Groundwater movement throughout the DVRFS is very complex, and it is possible that groundwater flow moves via interbasin and/or intrabasin paths, causing different geochemistry for the different aquifer systems. Figure 12 summarizes the possible flow paths hypothesized here. These flow paths are inferred based on the previous studies mentioned throughout this report as well as the hydrogeochemical signatures of these waters.

It appears that groundwater from the carbonate aquifer system flows from the Pahranagat Valley in the northeast and the Spring Mountains in the southeast of the DVRFS down through fractured rocks and discharges up through the springs in Ash Meadows. There also might be an influence of volcanic-derived groundwater coming from the north in the NTS. From Ash Meadows, this predominantly carbonate-derived groundwater moves toward the west and discharges from the Furnace Creek springs of the southern part of Death Valley. Also contributing to the ground-water flow into Furnace Creek is another potential flow path north of the Amargosa Valley. This area consists of two potential flow paths, one from the Timber Mountains down through Crater Flat and the other coming from Rainier Mesa down through Fortymile Wash. Three other potential pathways of groundwater travel within the DVRFS include the Oasis Valley flow path, central Pahute Mesa down through Bare Mountains, and another contributing to both these two flow paths coming from the north; all of these are predominantly volcanic-derived groundwater. Eventually these may converge and contribute to the carbonate groundwater emerging from the northern part of Death Valley near the Grapevine Mountains. A small but possibly significant flow path also exists from the eastern side of the Grapevine Mountains to the west into Death Valley.

More than 100 samples have been collected throughout the NTS and surrounding area by the HRC groundwater geochemistry group at UNLV. By using multivariate statistics with the current hydrogeochemical data, it is possible to understand the geochemical processes occurring within the groundwater system, identify rock-water interaction, identify groundwater sources, and determine potential groundwater flow paths of the southern Great Basin. Due to the radioactive hazardous waste produced by nuclear testing at NTS, an understanding of the water flow paths and geochemical processes will be important to help improve the prediction of contaminant fate and transport in the groundwater systems.

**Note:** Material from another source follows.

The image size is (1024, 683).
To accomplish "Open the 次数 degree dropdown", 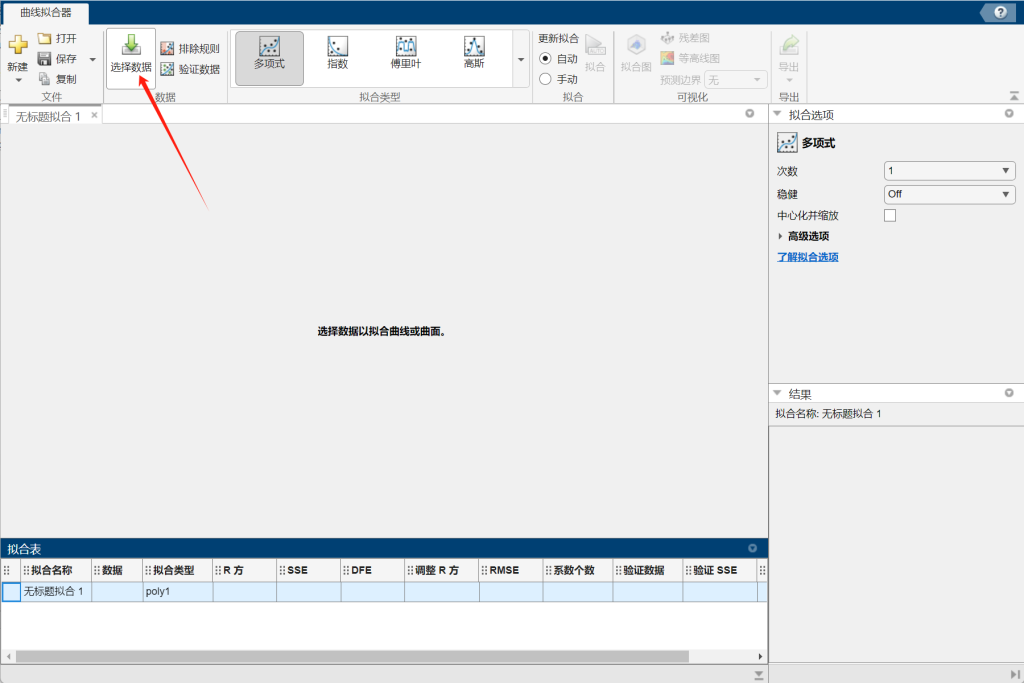I will [949, 171].
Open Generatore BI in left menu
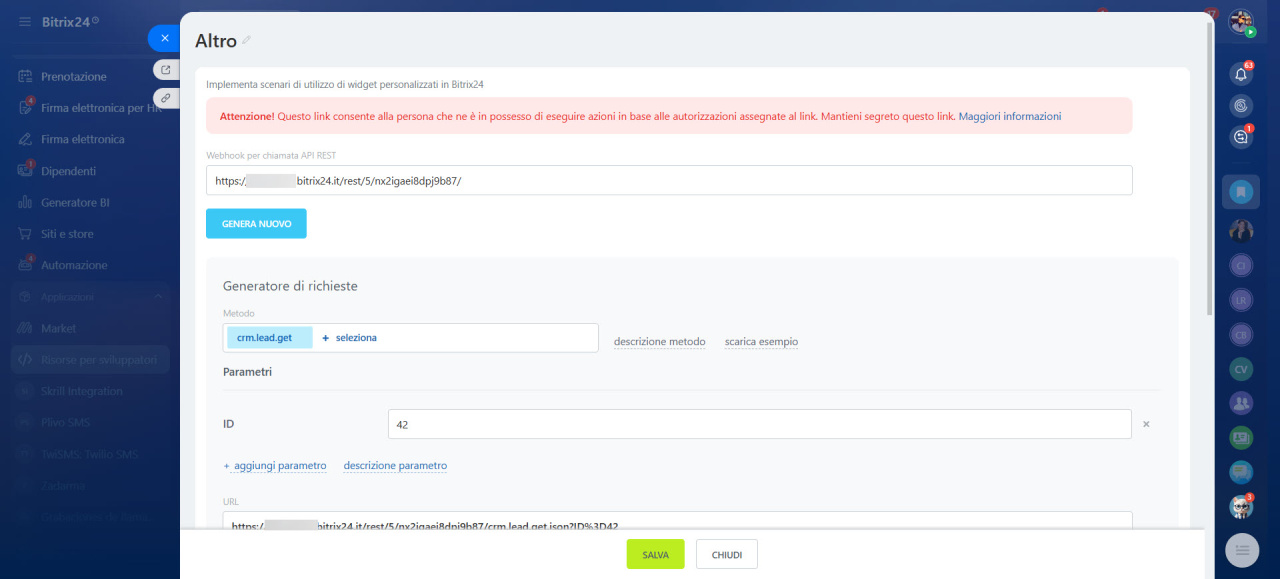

In this study, cluster analysis and PCA have separated the hydrogeochemical composition of groundwater into individual components, such as dilute and concentrated, volcanic, carbonate and a combination of the two. Figure 12 graphically summarizes the potential flow paths throughout the DVRFS into 12 flow paths. It appears that both major ions and trace elements offer insight into groundwater characteristics; however, it must be noted that the results obtained in this paper are theoretical, and unless more wells and geologic and hydrogeologic profiling ensues, these results must be viewed with some caution. Future studies may also include other chemical constituents, such as the rare earth elements, in the analysis.